Los más significativos actos que se enmarcan en esta función de control-autorización son los siguientes:
  • La convalidación o derogación de un Decreto-ley, que la Constitución atribuye en exclusiva al Congreso, y en su caso a las Diputaciones Permanentes.

  • La prorroga del estado de alarma, la autorización del estado de excepción y la declaración del estado de sitio, que la Constitución atribuye en exclusiva al Congreso, y en su caso a las Diputaciones Permanentes.

  • El control de Decretos legislativos cuando las leyes de delegación establezcan fórmulas de control adicional.

  • La autorización de la propuesta del Presidente del Gobierno para la celebración de un referéndum consultivo.

  • La autorización de los Tratados o Convenios Internacionales, entre otros.

  • La aprobación por mayoría absoluta del Senado de las medidas necesarias para obligar a una Comunidad Autónoma al cumplimiento forzoso de sus obligaciones.

  • La autorización de los acuerdos de cooperación entre las CC.AA.

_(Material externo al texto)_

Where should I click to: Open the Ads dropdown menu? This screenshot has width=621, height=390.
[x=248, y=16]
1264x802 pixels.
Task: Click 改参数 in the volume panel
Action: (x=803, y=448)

El control parlamentario desde la perspectiva del Gobierno

Con el fin de que las relaciones entre las Cortes Generales y el Gobierno sean fluidas, dentro del Ministerio de la Presidencia se prevé una estructura orgánica específica.

Los órganos superiores y directivos del Departamento son la Secretaría de Estado de Asuntos Constitucionales y Parlamentarios, la Secretaría de Estado de Comunicación y la Subsecretaría de la Presidencia.

La comunicación entre el Gobierno y las Cortes se produce habitualmente a través del Secretario de Estado de Relaciones con las Cortes, que depende del Ministerio de la Presidencia.

El Secretario de Estado de Relaciones con las Cortes es el órgano de comunicación habitual entre el Gobierno y las Cortes Generales, se le atribuye entre otras las siguientes funciones:

  • La asistencia o representación del Ministro de la Presidencia en las reuniones de las Juntas de Portavoces de las Cámaras.

  • El estudio, seguimiento y coordinación en fase parlamentaria del programa legislativo del Gobierno.

  • La información, coordinación y asistencia al Gobierno en sus relaciones con el Congreso y el Senado.

  • La asistencia al Gobierno en el ámbito del control parlamentario que ejercen las Cámaras.

  • El seguimiento de los compromisos adquiridos por el Gobierno en sede parlamentaria.

De esta Secretaría de Estado depende la Dirección General de Relaciones con las Cortes, a la que corresponden entre otras las siguientes funciones:

  • La información, coordinación y asistencia al Gobierno en sus relaciones con el Congreso y el Senado.

  • El estudio, seguimiento y coordinación en fase parlamentaria del programa legislativo del Gobierno.

  • Los estudios, trabajos de documentación y actuaciones preparatorias en relación con las proposiciones no de ley.

  • La obtención de la información necesaria en relación con las preguntas con respuesta escrita.

  • La evaluación, informe y asistencia al Gobierno y a los distintos Ministerios sobre las iniciativas parlamentarias.

Para el ejercicio de su funciones, la Dirección General de Relaciones con las Cortes esta asistida por cuatro órganos:

  1. La subdirección General de Coordinación legislativa

  2. La subdirección General de Iniciativas parlamentarias

  3. La subdirección General de Control escrito

  4. La subdirección General de Documentación e información.